Cervical myofascial pain is a musculoskeletal disorder that causes pain in the area of a muscle in the body and its surrounding connective tissue. Proper diagnosis can lead to effective treatment for the patient. This activity outlines the evaluation, and treatment of cervical myofascial pain, and highlights the role of the interprofessional team in managing patients with this condition.

Objectives:

  • Describe the pathophysiology of cervical myofascial pain.

  • Outline the typical presentation of a patient with cervical myofascial pain, as well as the physical exam findings expected.

  • Outline treatment options for patients with cervical myofascial pain.

  • Explain the importance of improving care coordination among the interprofessional team to enhance the delivery of care for patients with cervical myofascial pain.

Introduction

Myofascial pain is defined as a musculoskeletal disorder that causes pain in the area of a muscle in the body, and its surrounding connective tissue known as fascia.[1] The pain can be local or regional, and can also be characterized by multiple trigger points. Trigger points are highly sensitive muscle foci that are painful to touch and refer pain to the surrounding area. Specifically, in the cervical region, muscles commonly involved include the rhomboids, trapezius, levator scapulae, supraspinatus, and infraspinatus. The pain can be acute or chronic and likely occurs due to overuse, postural changes, or muscle trauma.

Etiology

The causes of myofascial pain syndromes are not fully understood. Overuse or trauma to the neck musculature, as well as stress and postural mechanics, can all lead to myofascial pain in the neck.[2] The clinical scenarios leading to this diagnosis can range from patients in motor vehicle accidents, to those who recently started a repeating overhead activity like painting a ceiling, to patients who work at a desk all day and have improper mechanics when using their computer. Some systemic connective tissue diseases may also lead to myofascial pain syndrome.

Epidemiology

Myofascial pain is extremely common in both the United States and worldwide, and it is the cause of many healthcare visits. Most people will experience a trigger point in their lifetime. As many as 20% of patients seen in orthopedic clinics have myofascial pain. More than 80% of patients who frequent pain management centers have a myofascial pain component to their condition. The cervical region is a very commonplace for diagnosis of myofascial pain. Cervical myofascial pain occurs in males and females, but there is an increased incidence in females. Myofascial pain occurs more frequently as patients age through midlife. The incidence declines gradually after middle age.

Pathophysiology

The pathophysiology of myofascial pain, in general, is not well understood.
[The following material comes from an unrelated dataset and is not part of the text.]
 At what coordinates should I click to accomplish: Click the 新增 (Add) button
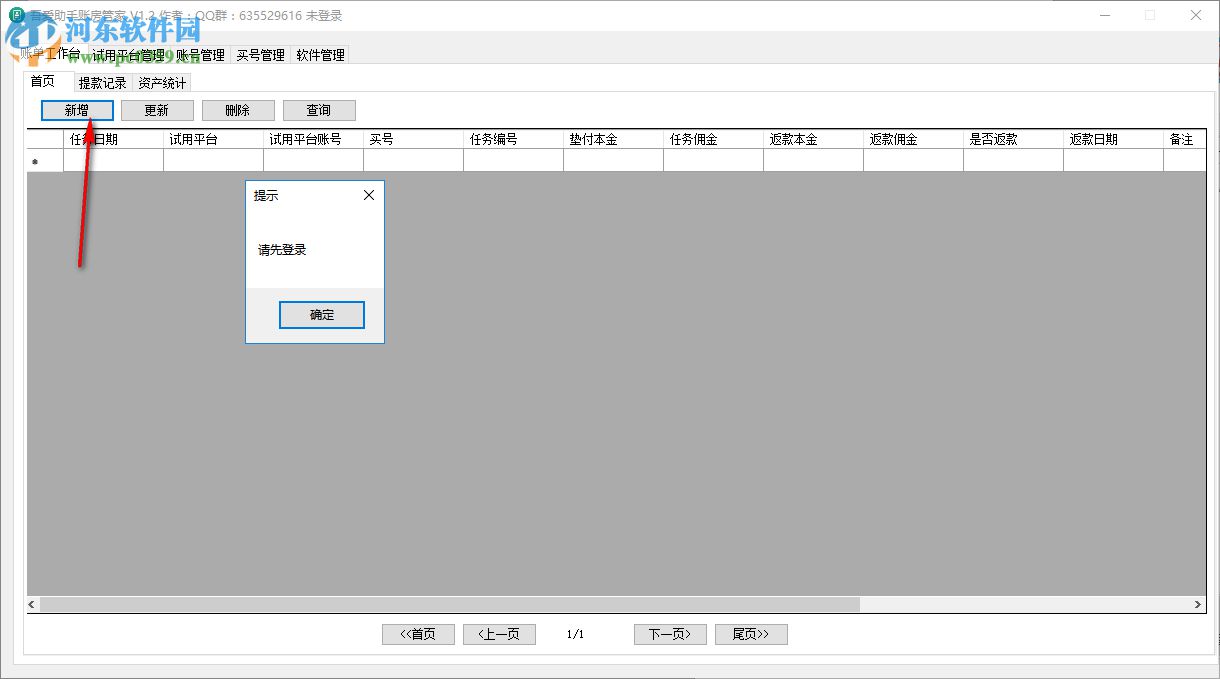tap(76, 110)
Patients may be more likely to develop trigger points if they have taut bands within the muscles; although, these taut bands are also common in asymptomatic individuals.[3] These bands can have latent trigger points that are then brought on by several factors, including stress or postural changes. New trigger points can also develop after injury or trauma. The most accepted theory states that there is an increase in acetylcholine abnormally, leading to increased muscle tension and the formation of the taut bands that constrict blood vessels. This leads to hypoxia causing tissue distress and activation of nociceptors, leading to autonomic modulation, which in turn causes increased acetylcholine release, thereby starting the cycle over.

History and Physical

The history of a patient presenting with the cervical myofascial syndrome can vary greatly. Patients can sometimes present with a history of acute trauma, or the pain may be insidious. Symptoms may be worse with repetitive tasks, certain movements, or even certain postural positions throughout the day. The pain can be nagging or acute, and it can be local or radiate out from the neck to the surrounding area. The range of motion of the cervical spine may be limited and painful, and the patient may also complain of some tightness or a local twitch response, similar to a spasm. Generally, the area is tender to palpation and can be described as deep, and constant. On physical exam, poor posture may be noted, with slumped shoulders or decreased cervical lordosis. No atrophy should be noted in cervical musculature. On palpation, finding trigger points in the area of pain is very likely. A trigger point is an area of hyperirritability that radiates pain when palpated. A taut band may be noted in the skeletal muscle or surrounding fascia.[4] Limitation of the range of motion of the cervical spine may be associated. The neurological exam, including strength, sensation, and reflexes of the upper extremities will be normal.

Evaluation

This is a clinical diagnosis. There are no imaging or laboratory tests that are diagnostic. However, imaging such as MRI or x-ray may be utilized if there is a suspicion for a more serious medical condition related to the neck, especially if treatment does not resolve the symptoms.

Treatment / Management

Multiple different treatments and modalities can be utilized to manage cervical myofascial pain syndrome. Typically these treatments include physical therapy, trigger point injections, medications, physical modalities, and botulism toxin injections.[5] Physical therapy uses exercise and modalities to restore balance to the muscles and surrounding tissue areas. Therapists focus on targeted stretching and strengthening of affected muscles to correct the mechanical and postural deficiencies that may be causing or exacerbating the problem. Modalities including myofascial release, massage, ultrasound, and phonophoresis, along with an exercise program are aimed to decrease pain and prevent further injury. Various medications can also be prescribed, including nonsteroidal anti-inflammatory drugs, tricyclic antidepressants, and muscle relaxants. They should be used as an adjuvant to exercise or physical therapy because they are not usually effective alone. Botulism toxin type A inhibits acetylcholine release at the neuromuscular junction and may reduce muscle contractions, which can decrease pain levels. Trigger point injections or dry needling can both be equally effective in treating trigger points and is used commonly in clinical practice.[4] Trigger point injections involve injecting saline, steroid, or a local anesthetic into the specific trigger point palpated. Dry needling utilizes a similar technique, but no medication is injected into the area and is similar to acupuncture.[6] Osteopathic manipulation therapy has also been shown to be effective.[3]

Differential Diagnosis

Differential diagnosis includes cervical muscle strain, thoracic outlet syndrome, spondylosis, cervical disk disease, radiculopathy, muscle spasm, and fibromyalgia.

Prognosis

Prognosis greatly varies in this syndrome. Patients generally have good relief with proper treatment, but it is also possible to have chronic symptoms, or for symptoms to recur. It is necessary to find the underlying cause of the problem so that focused treatment can be delivered. Early interventions seem to lead to better outcomes.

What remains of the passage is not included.